One of these games was downloaded 100,000 to 500,000 times from Google Play. Also, other apps were found to be infected by the same Trojan. By then, more than 400 infected apps had been found, about 40 of them on Google Play. The researchers tipped off Google, and the company deleted the rogue apps from the store. But that was just the tip of the iceberg…
By that time another group of researchers had become interested in the Trojan, and they decided to dig deeper and search around various app stores. And just a couple of days ago, the team found about 3,000 apps infected by DressCode at once; more than 400 of them on Google Play.
Most of the affected apps are games or gaming-related apps — for example, apps with tips for gamers and game modifications. Among the malicious apps were a number of performance boosters, optimizers, and other pseudo-useful utilities.

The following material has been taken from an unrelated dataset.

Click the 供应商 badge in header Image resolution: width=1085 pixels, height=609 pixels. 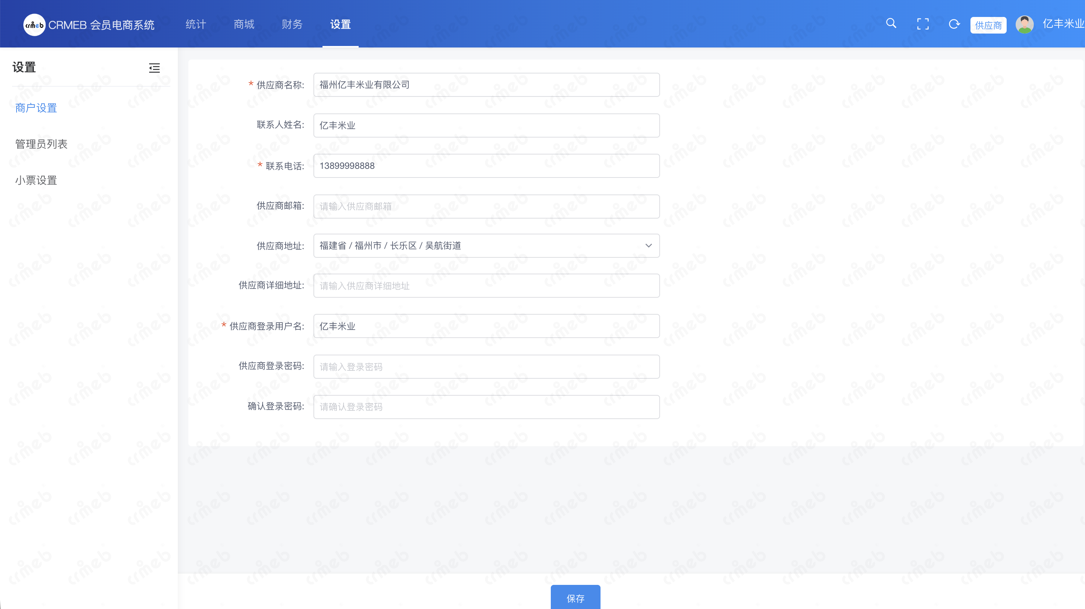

— Kaspersky Lab (@kaspersky) September 14, 2016
The biggest issue with DressCode is that it is hard to detect. The Trojan’s code is very small compared with the code of its “bearer” program. That’s probably why so many infected apps got through Google’s approval process and into Google Play.
What does DressCode do?
In general, DressCode’s sole purpose is to establish connection to a command-and-control server. Usually, once the connection is established, the server sends a command to the Trojan, putting it to sleep and thus making instant detection almost impossible. Once an adversary decides to use the infected device, they can wake up the Trojan, make it turn a smartphone or a tablet into a proxy server, and use it to redirect Internet traffic.
How do cybercrooks benefit from it?
First, infected devices can be used as a part of a botnet to tunnel requests to certain IP addresses. This method lets criminals boost traffic, generate clicks on banners and paid URLs, and organize DDoS attacks to take down target websites.
Second, if an infected device (say, a corporate smartphone) can access some local network resources, attackers gain access to those as well and can use the device to steal sensitive data.
How do I avoid becoming a part of a botnet?
This is the very rare case when our usual advice — download apps from official stores only — isn’t enough. True, Google Play enjoys a far lower prevalence of malicious apps compared with other Android stores, but 400 infected apps all at once is quite a lot. Besides, they include massive hits such as Minecraft “GTA 5” mode (yes, it really exists), which was downloaded more than 500,000 times.
So we’ll shorten the usual list of recommendations to only two things:
1. Be very cautious when downloading apps. Before installing an unknown app, check user reviews critically, look at its permissions list, and give it some thought. Unfortunately, you cannot trust all Google Play reviews, but at least they can give you some idea of how reliable an app might be.
— Kaspersky Lab (@kaspersky) September 1, 2016
2. Install a good security solution on your mobile devices. Kaspersky Antivirus & Security for Android detects DressCode as HEUR:Backdoor.AndroidOS.Sobot.a. If you run a paid version of our protection suite, it automatically scans all new apps and will block any utility laced with DressCode from your device. If you installed a free version, don’t forget to scan your device regularly.